=== ASSIGNED TASK ===
The answer must be the full listing, repeated word for word.
= = = = =
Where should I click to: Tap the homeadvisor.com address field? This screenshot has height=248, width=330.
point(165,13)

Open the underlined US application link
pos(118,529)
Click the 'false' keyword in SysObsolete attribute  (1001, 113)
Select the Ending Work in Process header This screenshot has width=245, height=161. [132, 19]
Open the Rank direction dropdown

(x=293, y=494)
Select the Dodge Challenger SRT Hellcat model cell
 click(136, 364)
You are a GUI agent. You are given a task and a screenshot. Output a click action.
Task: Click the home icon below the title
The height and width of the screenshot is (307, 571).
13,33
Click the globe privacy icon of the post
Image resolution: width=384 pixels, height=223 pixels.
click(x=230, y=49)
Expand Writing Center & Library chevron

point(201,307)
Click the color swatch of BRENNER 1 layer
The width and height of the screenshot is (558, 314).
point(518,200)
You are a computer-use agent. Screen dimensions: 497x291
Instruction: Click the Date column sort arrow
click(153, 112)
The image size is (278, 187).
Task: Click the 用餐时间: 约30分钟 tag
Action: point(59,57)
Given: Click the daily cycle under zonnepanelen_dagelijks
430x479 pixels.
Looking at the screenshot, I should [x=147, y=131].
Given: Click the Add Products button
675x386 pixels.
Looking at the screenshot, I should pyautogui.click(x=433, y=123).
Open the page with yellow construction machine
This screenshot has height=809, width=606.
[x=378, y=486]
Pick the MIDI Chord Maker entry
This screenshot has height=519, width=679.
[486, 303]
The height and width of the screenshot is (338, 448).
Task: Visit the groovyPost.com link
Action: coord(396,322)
= = = = =
=== SOLVED EXERCISE ===
Where should I click to: Tap the homeadvisor.com address field? This screenshot has height=248, width=330.
point(165,13)

Open the underlined US application link
pos(118,529)
Click the 'false' keyword in SysObsolete attribute  (1001, 113)
Select the Ending Work in Process header This screenshot has width=245, height=161. [132, 19]
Open the Rank direction dropdown

(x=293, y=494)
Select the Dodge Challenger SRT Hellcat model cell
 click(136, 364)
You are a GUI agent. You are given a task and a screenshot. Output a click action.
Task: Click the home icon below the title
The height and width of the screenshot is (307, 571).
13,33
Click the globe privacy icon of the post
Image resolution: width=384 pixels, height=223 pixels.
click(x=230, y=49)
Expand Writing Center & Library chevron

point(201,307)
Click the color swatch of BRENNER 1 layer
The width and height of the screenshot is (558, 314).
point(518,200)
You are a computer-use agent. Screen dimensions: 497x291
Instruction: Click the Date column sort arrow
click(153, 112)
The image size is (278, 187).
Task: Click the 用餐时间: 约30分钟 tag
Action: point(59,57)
Given: Click the daily cycle under zonnepanelen_dagelijks
430x479 pixels.
Looking at the screenshot, I should [x=147, y=131].
Given: Click the Add Products button
675x386 pixels.
Looking at the screenshot, I should pyautogui.click(x=433, y=123).
Open the page with yellow construction machine
This screenshot has height=809, width=606.
[x=378, y=486]
Pick the MIDI Chord Maker entry
This screenshot has height=519, width=679.
[486, 303]
The height and width of the screenshot is (338, 448).
Task: Visit the groovyPost.com link
Action: coord(396,322)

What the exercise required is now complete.